▶ [Problem description] Reproduce, word for word, the lines of the records between the line containing "You are a GUI" and the line containing "click(x=553, y=36)", inclusive. Leave the pictures out of your answer.

▶ [Input data]
• • •

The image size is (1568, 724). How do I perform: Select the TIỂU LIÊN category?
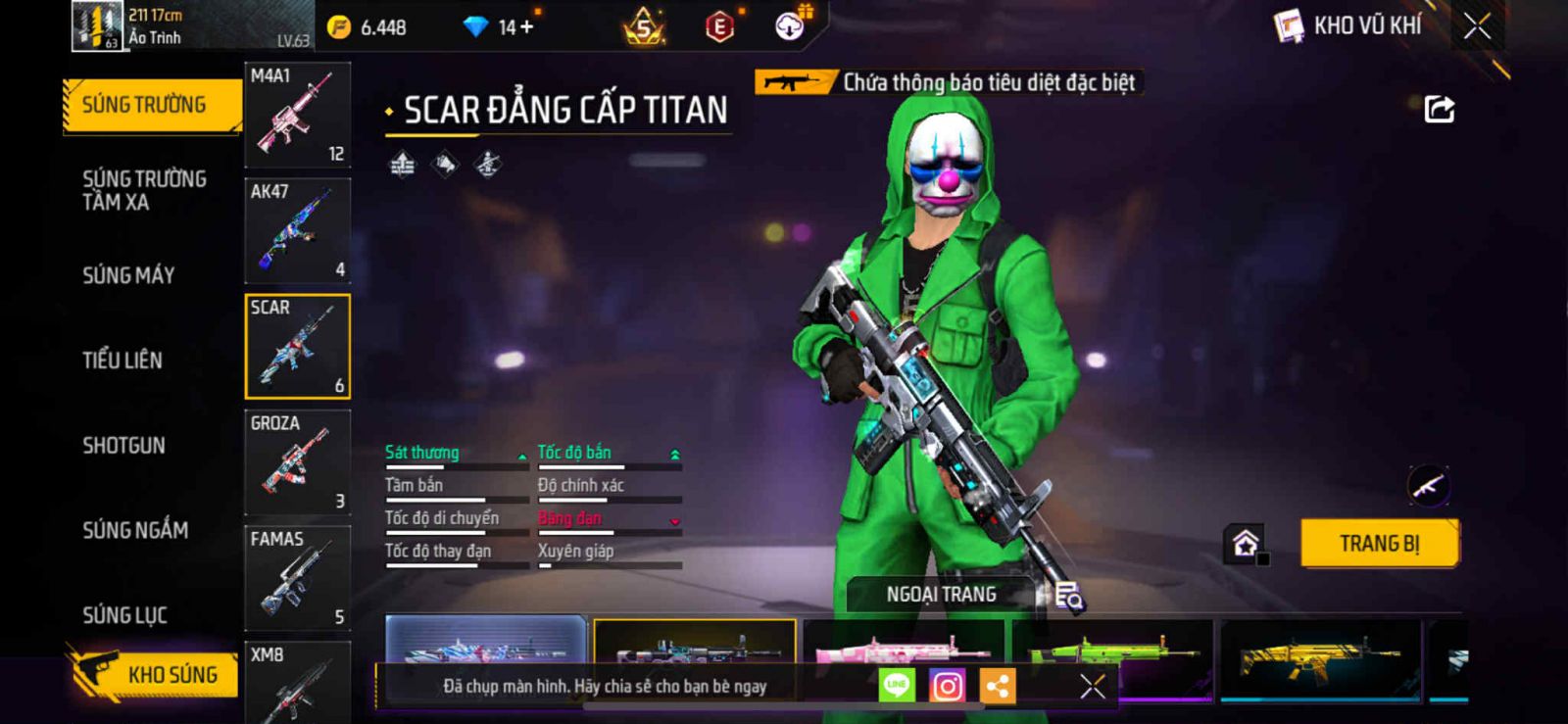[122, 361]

• • •

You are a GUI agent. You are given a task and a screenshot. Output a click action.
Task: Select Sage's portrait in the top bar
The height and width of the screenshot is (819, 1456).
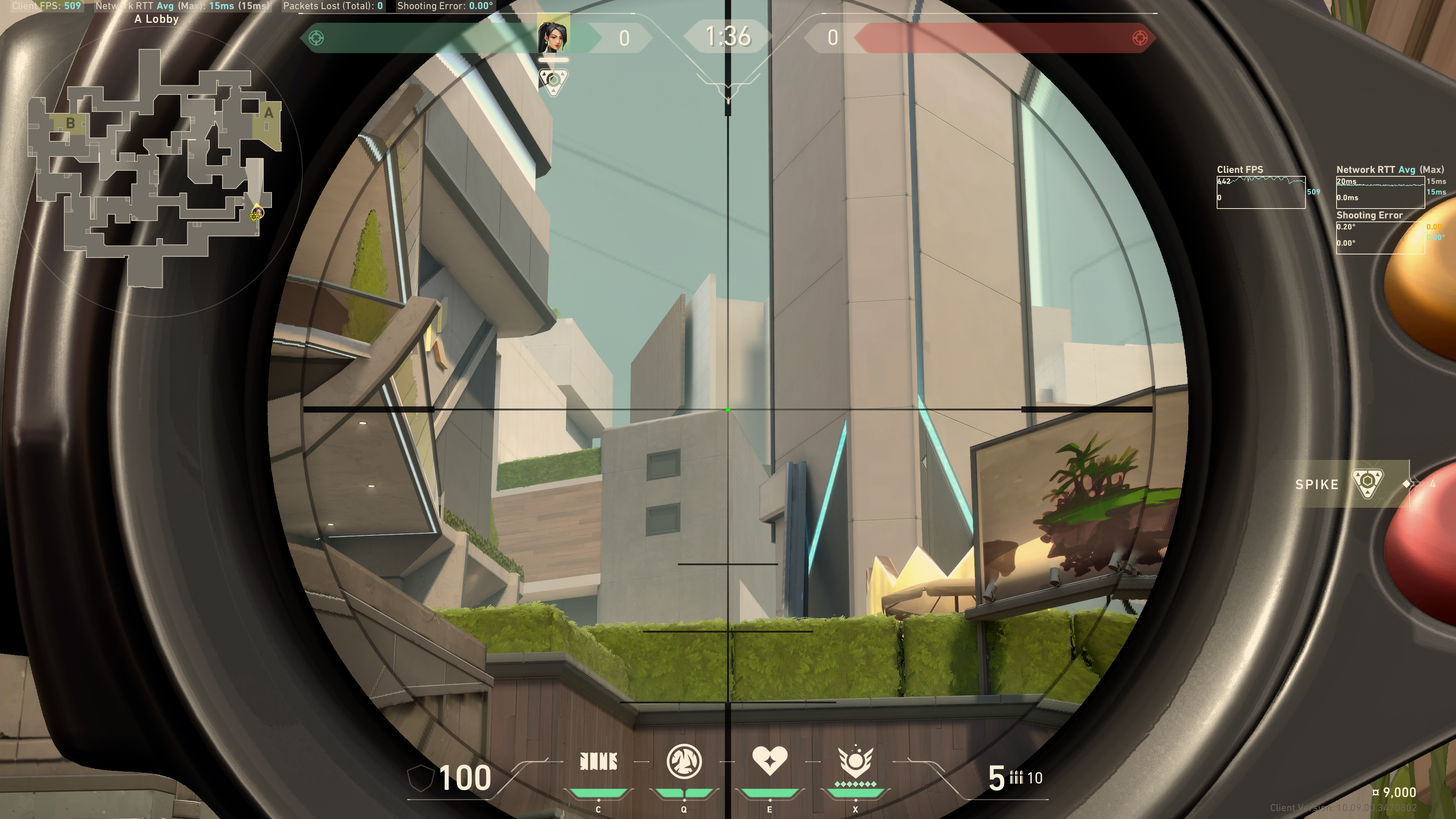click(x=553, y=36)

• • •

▶ [Result for this task]
You are a GUI agent. You are given a task and a screenshot. Output a click action.
Task: Select Sage's portrait in the top bar
The height and width of the screenshot is (819, 1456).
click(x=553, y=36)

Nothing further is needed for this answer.